Scammers are always trying to con victims out of their information and money. They are, unfortunately, often successful. Scammers are expert impersonators, using sophisticated technology and their best acting skills to convince you they represent a business, institution or government agency you may trust. They also tend to prey on the most susceptible victims, including those who are down on their luck or are exceptionally naïve and trusting.
To help you achieve it, we’ve put together this guide about recognizing the signs of fraud and protecting yourself from scams.
Five red flags of scams
While the details surrounding the way a scam plays out can vary greatly, most follow a similar theme. They try to get victims to share personal information or to pay for a service or product that doesn’t exist. Here are five ways to spot a scammer:
- They ask for detailed information before agreeing to process an application.
- They insist on a specific method of payment.
- They send a check for an inflated amount to a seller or “employee,” and then ask the victim to mail them the extra money. Of course, the original check will not clear.
- You can’t find any information about the company the caller allegedly represents.

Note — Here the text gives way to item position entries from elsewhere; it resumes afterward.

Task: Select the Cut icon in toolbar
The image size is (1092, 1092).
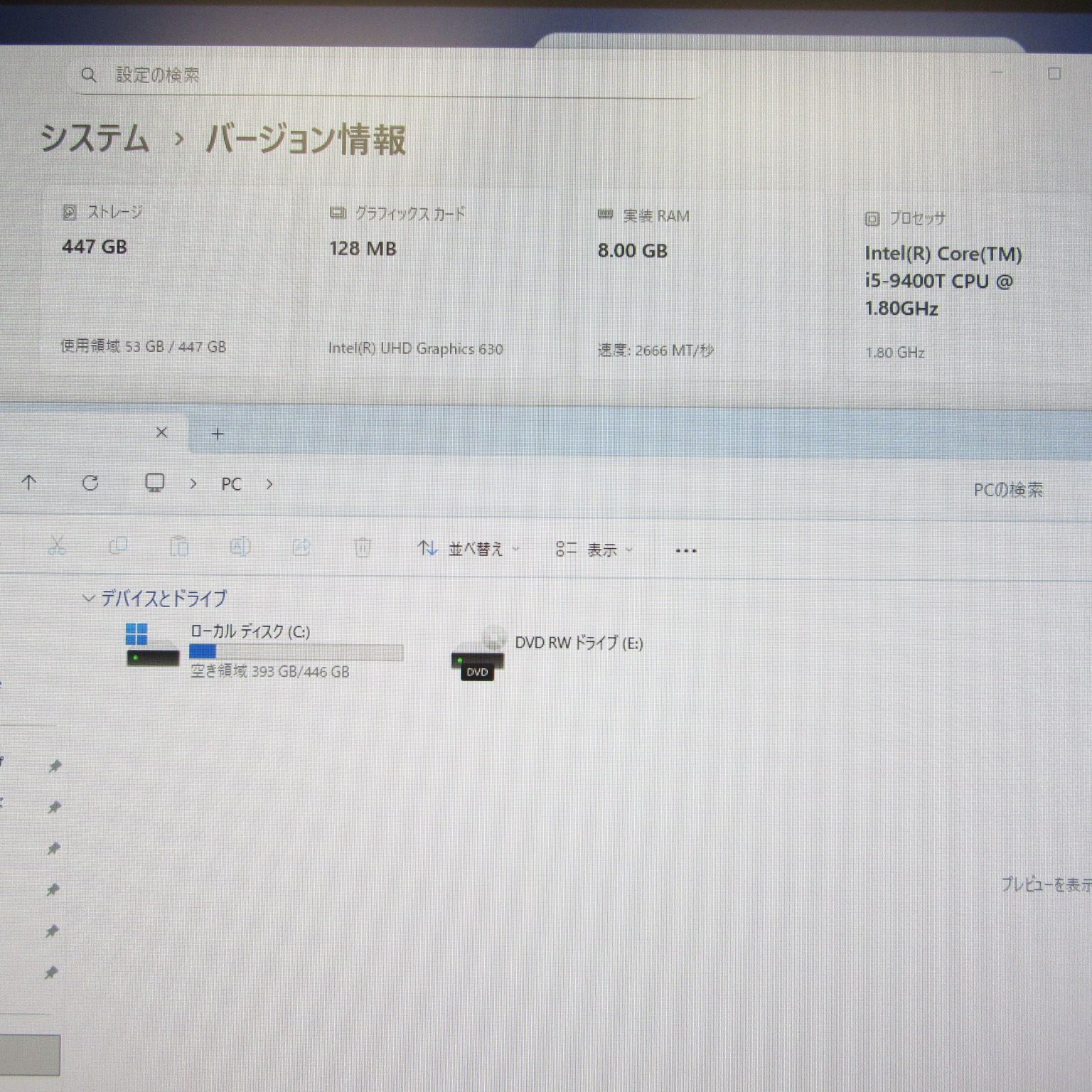Action: point(57,546)
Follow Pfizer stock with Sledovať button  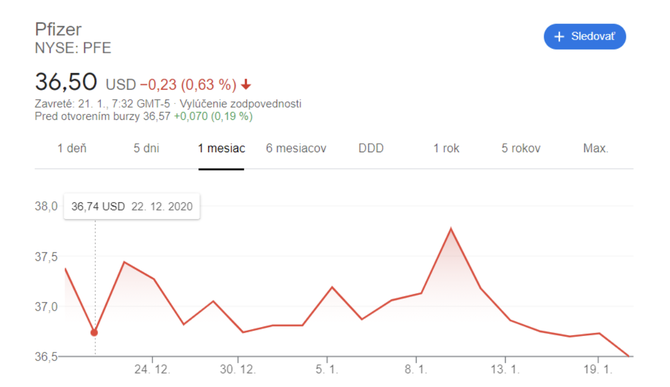(585, 37)
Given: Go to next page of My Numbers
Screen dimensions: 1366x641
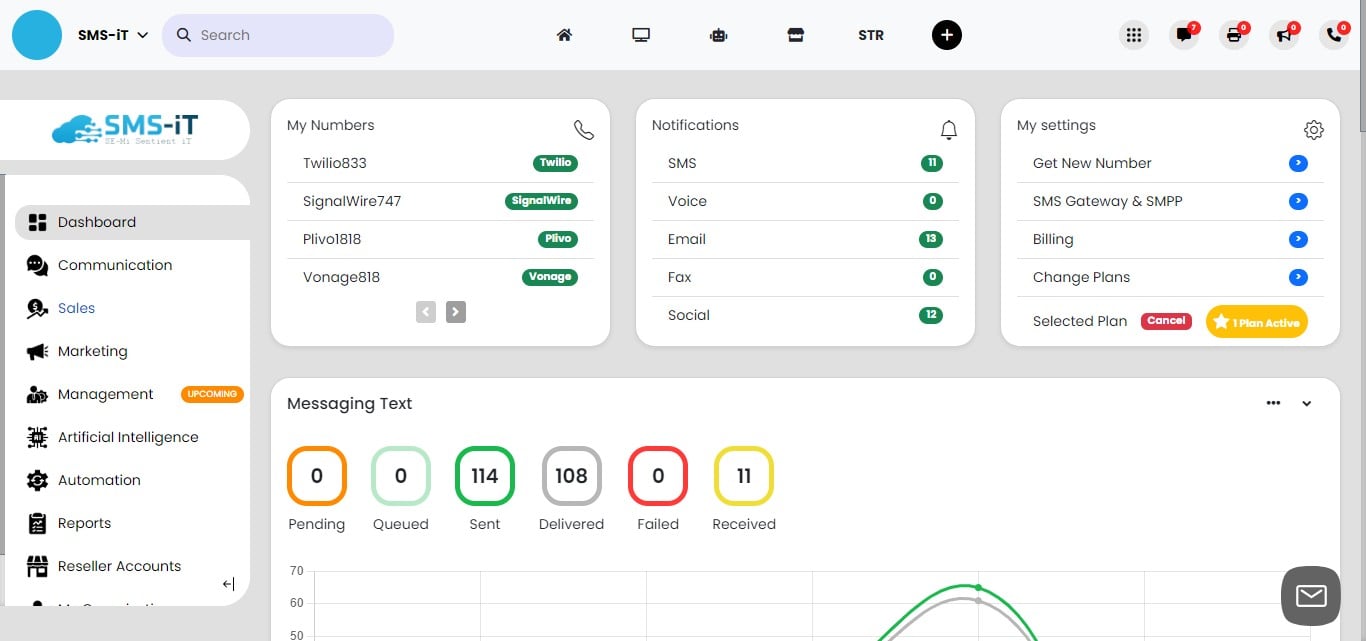Looking at the screenshot, I should coord(455,312).
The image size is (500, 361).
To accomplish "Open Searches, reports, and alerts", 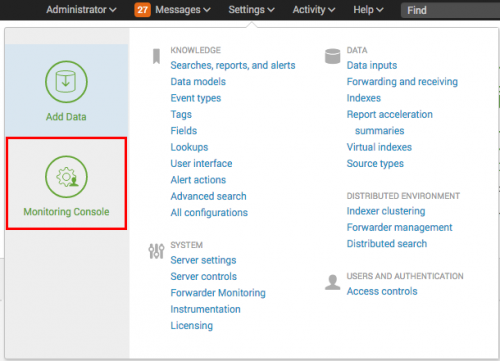I will 233,65.
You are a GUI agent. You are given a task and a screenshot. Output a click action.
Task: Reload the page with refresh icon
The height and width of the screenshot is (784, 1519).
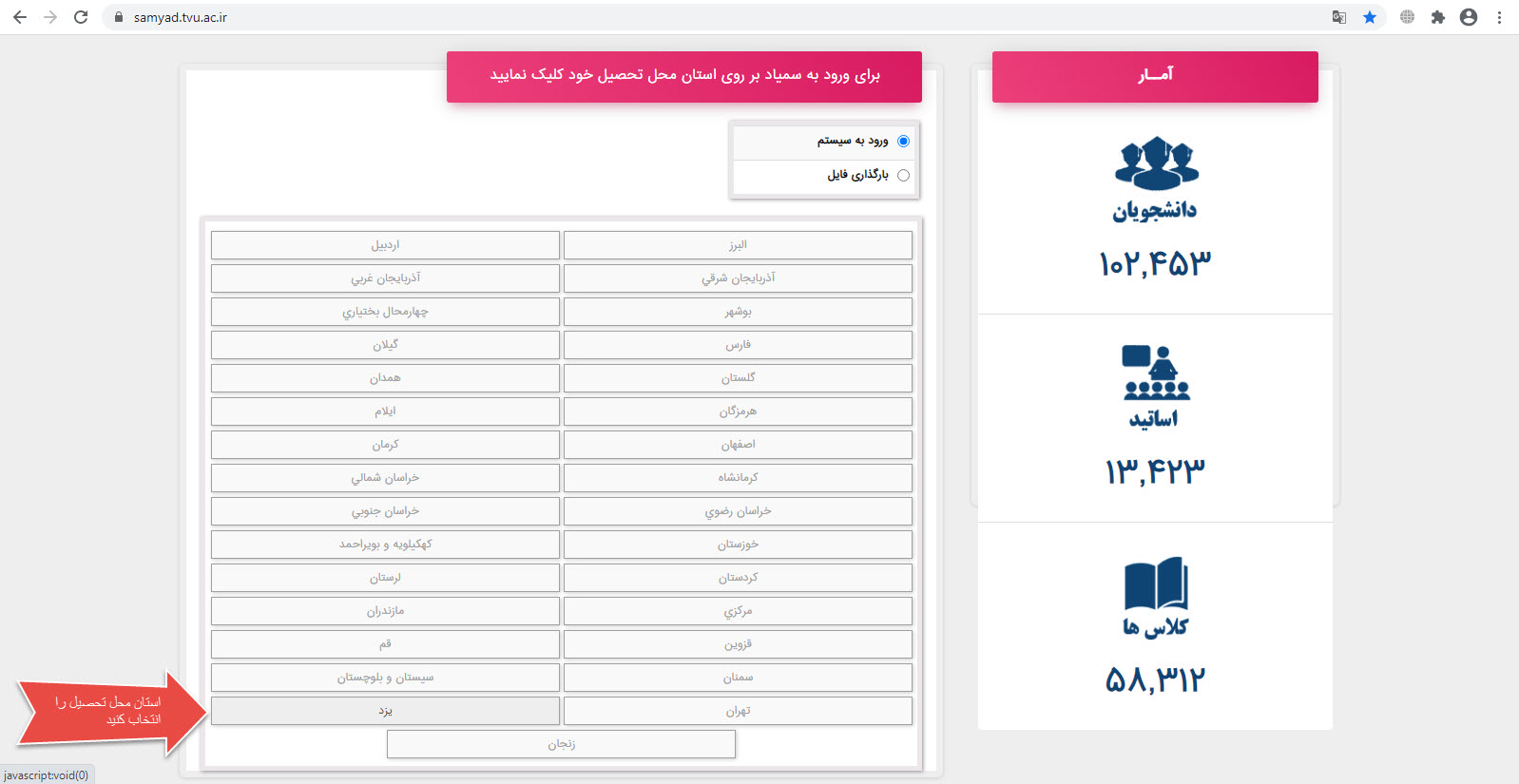pyautogui.click(x=81, y=17)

- You’re pressured to act now.
Who are the targets?
Scammers usually cast a wide net to ensnare as many victims as possible. However, lots of scams focus on a subset of highly vulnerable targets. Here are some of the most common targets of scams:
- The unemployed. The internet makes it easy for scammers to learn that you’re looking for a job. If you’re job hunting, be careful not to respond to any emails offering you a “dream position” you never applied for or even knew about.
- The aging. Older people are another favorite target for scammers. Retired individuals often spend lots of time online, making them more vulnerable to scams. Also, as relative newcomers to the online world, they may be less aware of the dangers lurking on the internet.
- Children. Sadly, the youngest members of society are another huge target pool for scammers. Children are naturally trusting and will more readily share information with strangers, which can then be used to steal their identity. Small children will likely not be checking their credit for years, which means a stolen identity can go unchecked until the child grows into a young adult. By that time their credit can be wrecked, almost beyond repair.
What do scams look like?
Here are some of the most common scams:
- Cyberhacking. In this scam, hackers gain remote access to your computer and proceed to help themselves to your personal information.
- Phishing scams. Scammers bait you into sharing personal information via a bogus job form, an application for a service they allegedly provide or by impersonating a well-known company or government agency.
- Mystery shopper. A bogus company will “hire” you to purchase a specific item in a store and then report back about the service experience. Before you get started, though, you’ll have to pay a hefty fee, which you’ll never see again.
- Job offers. Scammers “hire” you for a position and then scam you by sending you an inflated check, as detailed above.
- Sweetheart scams. A scammer pretending to be an online lover will con you into sharing your personal information and/or sending them money and gifts.
- Fraudulent investments. Scammers reach out to potential investors with information about lucrative investments that don’t exist.
10 ways to protect yourself from scams
- Never share personal information online.
- Don’t open unsolicited emails. If you already have, don’t click on any embedded links.
- Never send money by insecure means to an unknown party.
- Protect your devices by using the most up-to-date operating systems, choosing two-factor authentication and using strong, unique passwords for every account.
- Choose the strongest privacy settings for your social media accounts.
- Keep yourself in the know about the latest scams and learn how to protect yourself.
- Educate your kids about basic computer safety and privacy.
- If you have elderly parents, talk to them about common scams and teach them to protect themselves.
- If a government agency or a company calls and asks you to share personal information, tell them you’ll contact them on your own.
- Never accept a job or pay for a purchase or service without researching the company involved.
Above all, remember the golden rule of scams: If it’s too good to be true, it’s probably a scam.
Get into the habit of checking for the latest scam alerts on a regular basis. Once an individual falls prey to a scam, full financial recovery can take years. It’s best to protect yourself from scams before they happen by educating yourself and asking USAgencies Credit Union for help.